Benign pitch and wet weather win the day at Taunton
HARRY Swindells advanced his career-best first-class score to 171 not out as Leicestershire’s LV= County Championship match with Somerset at Taunton ended in a high-scoring draw.
The 22-year-old wicketkeeper had batted for almost six-and-ahalf hours, facing 322 balls and striking 24 fours and a six, when heavy rain set in during the lunch interval on the final day, causing play to be abandoned.
By then Swindells and Ed Barnes had taken their unbroken eighthwicket stand to 203, with 23-yearold Barnes on 83, also a career-best, with his innings spanning 165 balls and featuring 14 boundaries.
The pair batted through the morning session, interrupted for about 15 minutes by a shower, adding 85 to their team’s overnight first innings total of 390-7.
Their combined efforts gave Leicestershire a lead of 14 runs, but the match already seemed destined for a draw long before the heavens opened.
Umpires Neil Mallender and James Middlebrook abandoned any prospect of further play at just after 2.30pm, leaving Group Two leaders Somerset to take 15 points and Leicestershire 14.
Somerset’s experienced seamers Marchant de Lange and Jack Brooks had one final opportunity to give their side a meaningful firstinnings advantage when play began with the visitors 71 in arrears.
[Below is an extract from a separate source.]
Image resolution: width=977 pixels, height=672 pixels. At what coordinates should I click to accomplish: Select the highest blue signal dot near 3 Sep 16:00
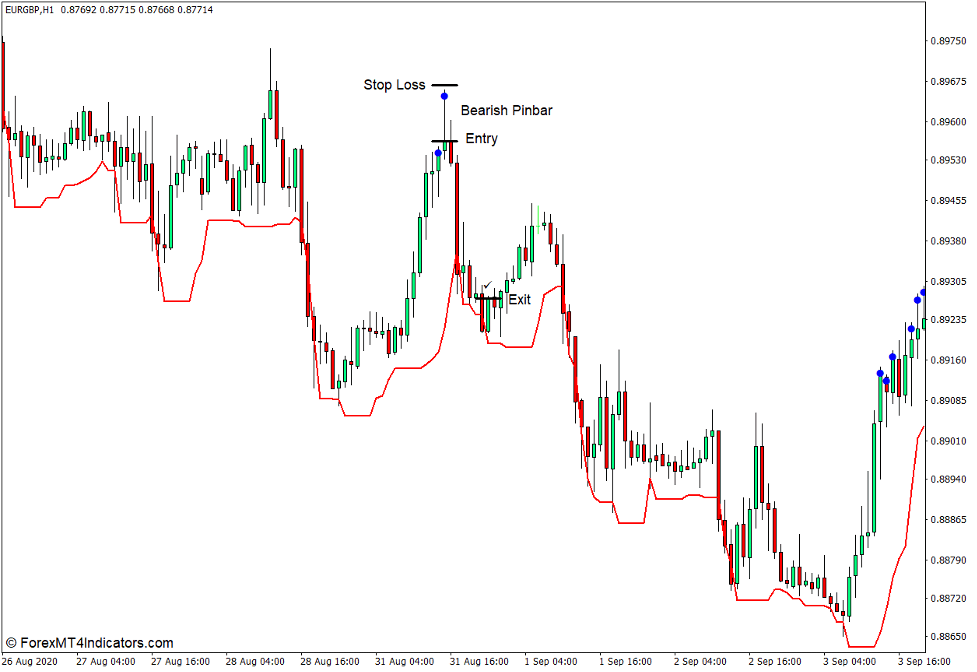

But a benign pitch, which had frustrated a depleted home attack the previous day, proved equally
true for batting and there were few alarms for the composed Swindells and Barnes.
Unbeaten on 119 overnight, Swindells moved to 150 off 289 balls, playing and missing on occasion, as he had done throughout his innings, but also displaying the ability to punish anything loose to the full.
Barnard matched his partner
shot for shot as they took the score to 444-7 before the brief rain break.
Debutant Kasey Aldridge again bowled without a modicum of fortune, despite some impressive deliveries from the Marcus Trescothick Pavilion End.
Acting Somerset skipper James Hildreth introduced left-arm spinner Lewis Goldsworthy into the attack for the first time in the 134th
over, but he was able to find no greater assistance from the pitch than the seamers.
Swindells and Barnes looked as if they could bat all day and the latter may feel he was robbed of a maiden century by the weather.
Whatever the case, he and Swindells played with an assurance and level of concentration that bodes well for their futures.